Source material ▸
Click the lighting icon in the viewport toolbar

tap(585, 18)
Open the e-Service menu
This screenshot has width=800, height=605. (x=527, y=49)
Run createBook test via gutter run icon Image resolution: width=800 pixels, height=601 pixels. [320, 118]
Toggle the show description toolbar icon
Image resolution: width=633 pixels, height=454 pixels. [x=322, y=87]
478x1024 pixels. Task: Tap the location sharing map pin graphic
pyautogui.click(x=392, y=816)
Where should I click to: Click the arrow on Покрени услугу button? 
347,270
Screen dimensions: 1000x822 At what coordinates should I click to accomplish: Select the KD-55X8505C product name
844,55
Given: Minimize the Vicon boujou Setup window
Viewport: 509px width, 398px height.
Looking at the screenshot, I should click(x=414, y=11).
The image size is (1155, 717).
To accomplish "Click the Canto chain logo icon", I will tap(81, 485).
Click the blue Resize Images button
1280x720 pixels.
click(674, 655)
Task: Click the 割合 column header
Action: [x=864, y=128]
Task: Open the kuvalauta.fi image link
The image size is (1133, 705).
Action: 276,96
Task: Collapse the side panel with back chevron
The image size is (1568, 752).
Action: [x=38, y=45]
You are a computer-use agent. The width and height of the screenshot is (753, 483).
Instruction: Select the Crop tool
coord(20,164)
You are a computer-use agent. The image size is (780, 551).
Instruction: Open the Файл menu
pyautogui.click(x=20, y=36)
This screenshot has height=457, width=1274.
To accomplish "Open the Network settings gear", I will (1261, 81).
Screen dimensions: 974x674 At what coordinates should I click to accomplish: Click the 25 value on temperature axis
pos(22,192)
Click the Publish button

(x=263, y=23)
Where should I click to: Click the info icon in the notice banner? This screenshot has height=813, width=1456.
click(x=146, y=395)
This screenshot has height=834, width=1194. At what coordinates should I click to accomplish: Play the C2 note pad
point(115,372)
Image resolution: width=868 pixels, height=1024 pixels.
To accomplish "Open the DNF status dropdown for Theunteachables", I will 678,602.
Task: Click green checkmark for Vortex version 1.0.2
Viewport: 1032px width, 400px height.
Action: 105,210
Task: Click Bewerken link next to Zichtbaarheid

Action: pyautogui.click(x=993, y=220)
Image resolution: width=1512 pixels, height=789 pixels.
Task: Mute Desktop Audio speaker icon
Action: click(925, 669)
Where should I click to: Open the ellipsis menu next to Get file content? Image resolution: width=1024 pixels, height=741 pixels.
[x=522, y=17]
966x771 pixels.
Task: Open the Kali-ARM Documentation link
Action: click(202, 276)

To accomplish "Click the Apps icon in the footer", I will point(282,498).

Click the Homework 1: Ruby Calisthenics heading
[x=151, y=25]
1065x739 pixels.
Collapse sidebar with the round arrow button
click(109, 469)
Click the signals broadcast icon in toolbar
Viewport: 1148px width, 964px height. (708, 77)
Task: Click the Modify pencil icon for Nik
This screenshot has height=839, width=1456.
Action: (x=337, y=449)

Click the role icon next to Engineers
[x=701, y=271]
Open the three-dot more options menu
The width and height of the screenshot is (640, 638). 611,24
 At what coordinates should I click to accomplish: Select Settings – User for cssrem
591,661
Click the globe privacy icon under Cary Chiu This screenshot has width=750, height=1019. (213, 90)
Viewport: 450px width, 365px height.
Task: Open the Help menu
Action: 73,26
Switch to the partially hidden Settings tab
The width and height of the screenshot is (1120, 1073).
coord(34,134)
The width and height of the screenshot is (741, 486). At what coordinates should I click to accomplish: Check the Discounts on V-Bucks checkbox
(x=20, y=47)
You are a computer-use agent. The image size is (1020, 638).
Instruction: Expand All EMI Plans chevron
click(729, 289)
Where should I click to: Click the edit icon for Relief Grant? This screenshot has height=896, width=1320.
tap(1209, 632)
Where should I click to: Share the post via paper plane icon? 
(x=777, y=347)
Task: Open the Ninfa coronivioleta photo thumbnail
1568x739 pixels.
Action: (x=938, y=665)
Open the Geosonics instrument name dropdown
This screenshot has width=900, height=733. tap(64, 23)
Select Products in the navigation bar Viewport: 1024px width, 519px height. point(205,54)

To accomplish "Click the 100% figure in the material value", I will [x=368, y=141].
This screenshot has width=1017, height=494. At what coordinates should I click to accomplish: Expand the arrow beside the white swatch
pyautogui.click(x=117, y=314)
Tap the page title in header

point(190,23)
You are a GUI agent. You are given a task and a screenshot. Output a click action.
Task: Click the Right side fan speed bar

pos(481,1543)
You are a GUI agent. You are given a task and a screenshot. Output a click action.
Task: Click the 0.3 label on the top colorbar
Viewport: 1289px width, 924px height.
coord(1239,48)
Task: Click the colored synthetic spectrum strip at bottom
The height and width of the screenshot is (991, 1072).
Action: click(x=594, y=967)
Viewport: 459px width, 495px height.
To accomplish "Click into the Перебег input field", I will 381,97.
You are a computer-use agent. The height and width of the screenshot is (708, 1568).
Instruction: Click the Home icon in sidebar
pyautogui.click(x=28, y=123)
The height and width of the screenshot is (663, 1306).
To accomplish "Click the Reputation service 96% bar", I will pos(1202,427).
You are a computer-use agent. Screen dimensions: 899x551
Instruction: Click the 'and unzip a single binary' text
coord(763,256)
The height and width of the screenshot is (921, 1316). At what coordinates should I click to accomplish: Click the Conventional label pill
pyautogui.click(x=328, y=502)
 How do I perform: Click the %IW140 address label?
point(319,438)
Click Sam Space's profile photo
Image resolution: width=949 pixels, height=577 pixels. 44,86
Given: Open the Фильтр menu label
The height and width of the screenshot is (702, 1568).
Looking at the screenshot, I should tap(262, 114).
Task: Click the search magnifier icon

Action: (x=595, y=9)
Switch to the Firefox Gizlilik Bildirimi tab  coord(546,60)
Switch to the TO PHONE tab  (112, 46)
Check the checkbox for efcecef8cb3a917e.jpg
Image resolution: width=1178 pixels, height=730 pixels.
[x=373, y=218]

Your assignment ▸ Write out the material above exactly, leaving out no line.

Written answer ▸
Click the lighting icon in the viewport toolbar

tap(585, 18)
Open the e-Service menu
This screenshot has width=800, height=605. (x=527, y=49)
Run createBook test via gutter run icon Image resolution: width=800 pixels, height=601 pixels. [320, 118]
Toggle the show description toolbar icon
Image resolution: width=633 pixels, height=454 pixels. [x=322, y=87]
478x1024 pixels. Task: Tap the location sharing map pin graphic
pyautogui.click(x=392, y=816)
Where should I click to: Click the arrow on Покрени услугу button? 
347,270
Screen dimensions: 1000x822 At what coordinates should I click to accomplish: Select the KD-55X8505C product name
844,55
Given: Minimize the Vicon boujou Setup window
Viewport: 509px width, 398px height.
Looking at the screenshot, I should click(x=414, y=11).
The image size is (1155, 717).
To accomplish "Click the Canto chain logo icon", I will tap(81, 485).
Click the blue Resize Images button
1280x720 pixels.
click(674, 655)
Task: Click the 割合 column header
Action: [x=864, y=128]
Task: Open the kuvalauta.fi image link
The image size is (1133, 705).
Action: 276,96
Task: Collapse the side panel with back chevron
The image size is (1568, 752).
Action: [x=38, y=45]
You are a computer-use agent. The width and height of the screenshot is (753, 483).
Instruction: Select the Crop tool
coord(20,164)
You are a computer-use agent. The image size is (780, 551).
Instruction: Open the Файл menu
pyautogui.click(x=20, y=36)
This screenshot has height=457, width=1274.
To accomplish "Open the Network settings gear", I will (1261, 81).
Screen dimensions: 974x674 At what coordinates should I click to accomplish: Click the 25 value on temperature axis
pos(22,192)
Click the Publish button

(x=263, y=23)
Where should I click to: Click the info icon in the notice banner? This screenshot has height=813, width=1456.
click(x=146, y=395)
This screenshot has height=834, width=1194. At what coordinates should I click to accomplish: Play the C2 note pad
point(115,372)
Image resolution: width=868 pixels, height=1024 pixels.
To accomplish "Open the DNF status dropdown for Theunteachables", I will 678,602.
Task: Click green checkmark for Vortex version 1.0.2
Viewport: 1032px width, 400px height.
Action: 105,210
Task: Click Bewerken link next to Zichtbaarheid

Action: pyautogui.click(x=993, y=220)
Image resolution: width=1512 pixels, height=789 pixels.
Task: Mute Desktop Audio speaker icon
Action: click(925, 669)
Where should I click to: Open the ellipsis menu next to Get file content? Image resolution: width=1024 pixels, height=741 pixels.
[x=522, y=17]
966x771 pixels.
Task: Open the Kali-ARM Documentation link
Action: click(202, 276)

To accomplish "Click the Apps icon in the footer", I will point(282,498).

Click the Homework 1: Ruby Calisthenics heading
[x=151, y=25]
1065x739 pixels.
Collapse sidebar with the round arrow button
click(109, 469)
Click the signals broadcast icon in toolbar
Viewport: 1148px width, 964px height. (708, 77)
Task: Click the Modify pencil icon for Nik
This screenshot has height=839, width=1456.
Action: (x=337, y=449)

Click the role icon next to Engineers
[x=701, y=271]
Open the three-dot more options menu
The width and height of the screenshot is (640, 638). 611,24
 At what coordinates should I click to accomplish: Select Settings – User for cssrem
591,661
Click the globe privacy icon under Cary Chiu This screenshot has width=750, height=1019. (213, 90)
Viewport: 450px width, 365px height.
Task: Open the Help menu
Action: 73,26
Switch to the partially hidden Settings tab
The width and height of the screenshot is (1120, 1073).
coord(34,134)
The width and height of the screenshot is (741, 486). At what coordinates should I click to accomplish: Check the Discounts on V-Bucks checkbox
(x=20, y=47)
You are a computer-use agent. The image size is (1020, 638).
Instruction: Expand All EMI Plans chevron
click(729, 289)
Where should I click to: Click the edit icon for Relief Grant? This screenshot has height=896, width=1320.
tap(1209, 632)
Where should I click to: Share the post via paper plane icon? 
(x=777, y=347)
Task: Open the Ninfa coronivioleta photo thumbnail
1568x739 pixels.
Action: (x=938, y=665)
Open the Geosonics instrument name dropdown
This screenshot has width=900, height=733. tap(64, 23)
Select Products in the navigation bar Viewport: 1024px width, 519px height. point(205,54)

To accomplish "Click the 100% figure in the material value", I will [x=368, y=141].
This screenshot has width=1017, height=494. At what coordinates should I click to accomplish: Expand the arrow beside the white swatch
pyautogui.click(x=117, y=314)
Tap the page title in header

point(190,23)
You are a GUI agent. You are given a task and a screenshot. Output a click action.
Task: Click the Right side fan speed bar

pos(481,1543)
You are a GUI agent. You are given a task and a screenshot. Output a click action.
Task: Click the 0.3 label on the top colorbar
Viewport: 1289px width, 924px height.
coord(1239,48)
Task: Click the colored synthetic spectrum strip at bottom
The height and width of the screenshot is (991, 1072).
Action: click(x=594, y=967)
Viewport: 459px width, 495px height.
To accomplish "Click into the Перебег input field", I will 381,97.
You are a computer-use agent. The height and width of the screenshot is (708, 1568).
Instruction: Click the Home icon in sidebar
pyautogui.click(x=28, y=123)
The height and width of the screenshot is (663, 1306).
To accomplish "Click the Reputation service 96% bar", I will pos(1202,427).
You are a computer-use agent. Screen dimensions: 899x551
Instruction: Click the 'and unzip a single binary' text
coord(763,256)
The height and width of the screenshot is (921, 1316). At what coordinates should I click to accomplish: Click the Conventional label pill
pyautogui.click(x=328, y=502)
 How do I perform: Click the %IW140 address label?
point(319,438)
Click Sam Space's profile photo
Image resolution: width=949 pixels, height=577 pixels. 44,86
Given: Open the Фильтр menu label
The height and width of the screenshot is (702, 1568).
Looking at the screenshot, I should tap(262, 114).
Task: Click the search magnifier icon

Action: (x=595, y=9)
Switch to the Firefox Gizlilik Bildirimi tab  coord(546,60)
Switch to the TO PHONE tab  (112, 46)
Check the checkbox for efcecef8cb3a917e.jpg
Image resolution: width=1178 pixels, height=730 pixels.
[x=373, y=218]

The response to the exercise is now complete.